Graphene isn’t the only 2D material. Here are a few others that could change material science

Graphene‘s incredible strength, conductivity and flexibility have made it the “it” material of the science world right now. But it is not the only two¬†dimensional material out there. Researchers have experimented combining graphene with other two dimensional materials to overcome one of its intrinsic problems: It can’t be turned “on” and “off” like semiconductors such as silicon. That means it has no control over the flow of electricity, ruling it out in its basic form for use in transistors. Many of the other two dimensional materials have promising applications on their own, which researchers are just now beginning to explore.
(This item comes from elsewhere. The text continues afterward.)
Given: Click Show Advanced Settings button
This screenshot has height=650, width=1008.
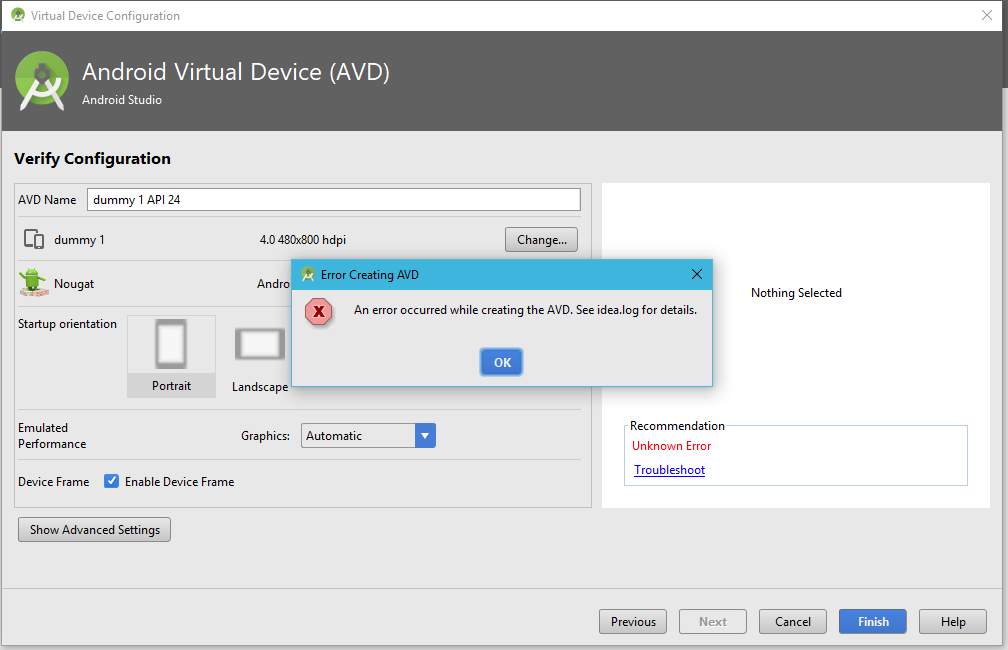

Here are three super-thin materials that could soon compete with graphene (pictured above) for interest.

  • Molybdenum disulfide: When stacked, MDS looks and feels like graphite —¬†one of the 3D forms of graphene. But it is very different from graphene at the two-dimensional level. While graphene is a flat layer of carbon atoms, MDS is composed of molybdenum atoms sandwiched between two sulfur atoms. And unlike graphene, in its natural form it can serve as a semiconductor in transistors, making it appealing for use in electronics and solar cells. Scientists have been experimenting with combining the two materials to allow graphene to have transistor-friendly properties, but are now looking at using MDS on its own. It has properties similar to silicon, but requires the use of much less material and consume less energy.

Molybdenum disulfide

  • Silicene: When silicon is reduced to an atom thick layer, it takes on a slightly squished looking honeycomb structure similar to graphene. Like molybdenum disulfide, it can be used as a transistor in its natural form. It also shares one of graphene’s especially interesting properties: electrons move through it as if they were massless at a very fast pace. This means it conducts electricity faster than any commercially available semiconductor. Because silicon is so ubiquitous in current electronics, silicene could be much easier to adopt than other two dimensional materials. It was only synthesized for the first time last year though, so the research will take some time to mature. It also could turn out to be more difficult to make than graphene.
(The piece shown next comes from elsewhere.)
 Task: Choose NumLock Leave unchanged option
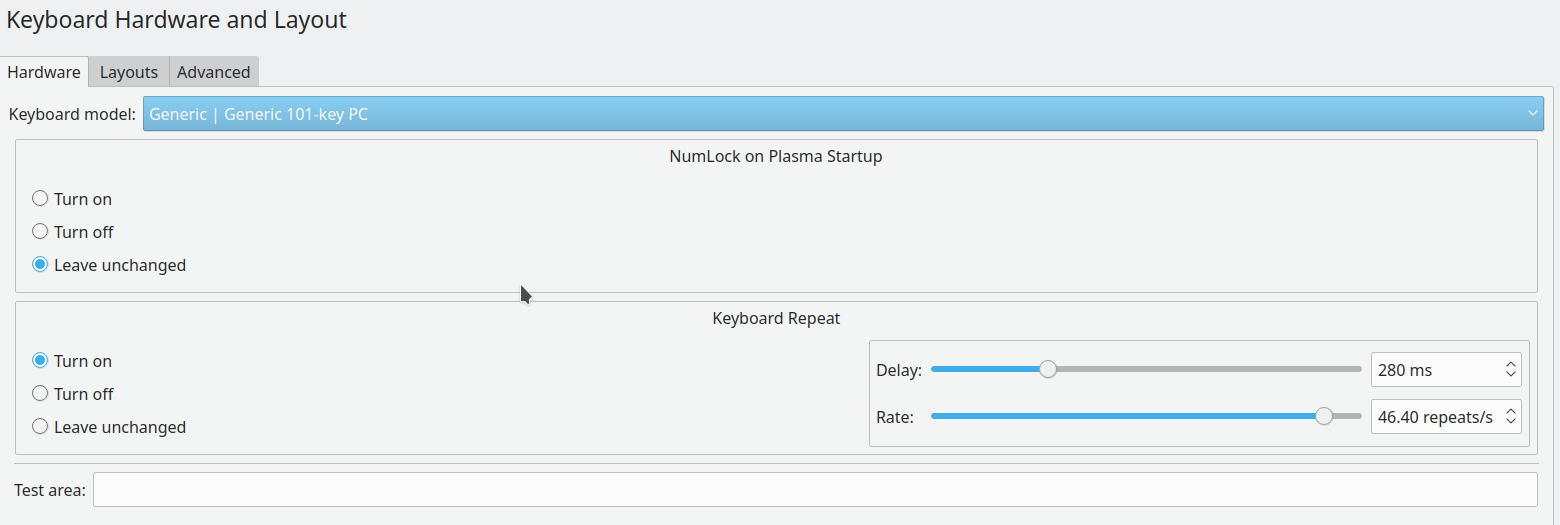click(41, 265)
  • Germanane: The element germanium is already used as a semiconductor, and actually formed the very first transistors in the 1940s. When reduced to a single layer of atoms, it forms a material known as germanane. Germanane conducts electrons five times faster than germanium and 10 times faster than silicon, which makes it ideal for creating faster computer chips. It is more stable than silicon and a better absorber and emitter of light. Manufacturers may also be able to produce it on existing equipment in large quantities, which would give it an advantage over emerging graphene manufacturing techniques.


Considering how recently these three materials have captured the attention of scientists, there could be many more two dimensional materials on the way. The next decade will tell whether any wins the title of “the next silicon.”